It has already been defined for upmix/downmix algorithms. The only places where I see a lack of specification are ChannelSplitterNode and ChannelMergerNode.
I see two ways to specify this :

  • Enhance these two nodes specifications.
  • Define the channels orders as a global WAA specification.

I'm not an expert user of the WAA, so I let others feed this thread.

Vincent

@padenot
Copy link
Member

padenot commented Nov 23, 2016

One of the things that need to be done is to spec a channel ordering for the Web. It is possible to inspect the internals of an HTMLMediaElement or MediaStream with the Web Audio API.

This channel ordering would probably only be used when using the Web Audio API, and needs to be able to work with all existing codecs. If you only use an HTMLMediaElement without the Web Audio API, another mapping can be used internally.

For now, it looks like some browsers are using the channel mapping of the media stack they are using without remapping. Depending on the OS, OS version, and browsers, results differ.

We need to involve a number of people, including HTMLMediaElement people, Web Audio API people, VR people (because they have unusual requirements, like non-mapped 8 channel files), and probably authors as well, so that we find a solution that is proper, as multi-channel content is becoming more and more popular.

@padenot padenot changed the title Specify the channels order for the ChannelSplitterNode and the ChannelMergerNode. Specify the channels order for HTMLMediaElement Nov 23, 2016
@MatthieuParmentier
Copy link

To match several needs and various kind of contents: multichannel - Ambisonics&HOA - object-based audio... maybe useful to borrow the codes from the fresh ITU-R BS.2076

This document explains the Audio Definition Model, a free format to describe any kind of audio contents, instead of reinventing the wheel. This model has been developed to drive audio rendering engine. The Web Audio API exactly does this job too.

To offer a shortcut and help for this discussion, I would recommend the adoption of audioPackFormat and audioChannelFormat codes to easily describe any multichannel content. These codes are fixed and reflects the most common pack formats (mono, dual mono, stereo, surround, 5.1...) and channel formats (left, right, center, left surround...). It is also possible to take the codes to describe Ambisonics contents and a few others like Ambix used for Google and facebook VR.

In the broadcast domain, to exchange media between editors and broadcasters, we are used to refer to EBU R123 codes that specify a few combinations of packs and channels (type and order). But the main problem with EBU R123 is the necessity to update the recommendation to create new codes, there is no rule to do it. This is why the Audio Definition Model was born: a flexible schema for audio content description. Hope this helps.

@padenot
Copy link
Member

padenot commented Nov 23, 2016

Interesting, thanks.

Quoting the document:

Therefore, the EBU plans to generate a set of standard format descriptions for many of the commonly used formats

(section 4, page 7)

This is what we need here. Something like SMPTE 2036-2-2008 [0] would work. As the document you linked notes, having a full-blown meta-model ready for introspection is very heavy, and is not a goal for us.

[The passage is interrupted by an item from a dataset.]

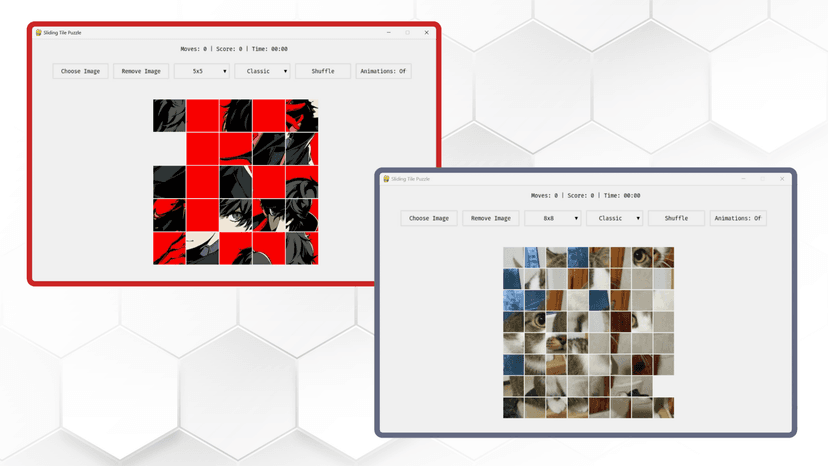Screen dimensions: 828x466
Task: Click the app icon in the 5x5 window title bar
Action: pos(38,32)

Most content has a defined channel mapping (whether it's Dolby, SMPTE or somthing like WAVEX, Vorbis, etc.). For us, it's just a matter of presenting something coherent to JavaScript.

For example, say you have a 5.1 file. Regardless of the input format, and if there is a channel mapping defined (unlike in the situation described in the next paragraph), authors should expect to have something like: Left, Right, Center, Low frequency effect, Surround left, Surround right: the User-Agent should re-map the channels accordingly so that it is not necessary to detect which UA the code is running on, and special case every type of file, and let everybody re-map the channels in their JavaScript code (which is doable, of course, but is not something that authors should have to do).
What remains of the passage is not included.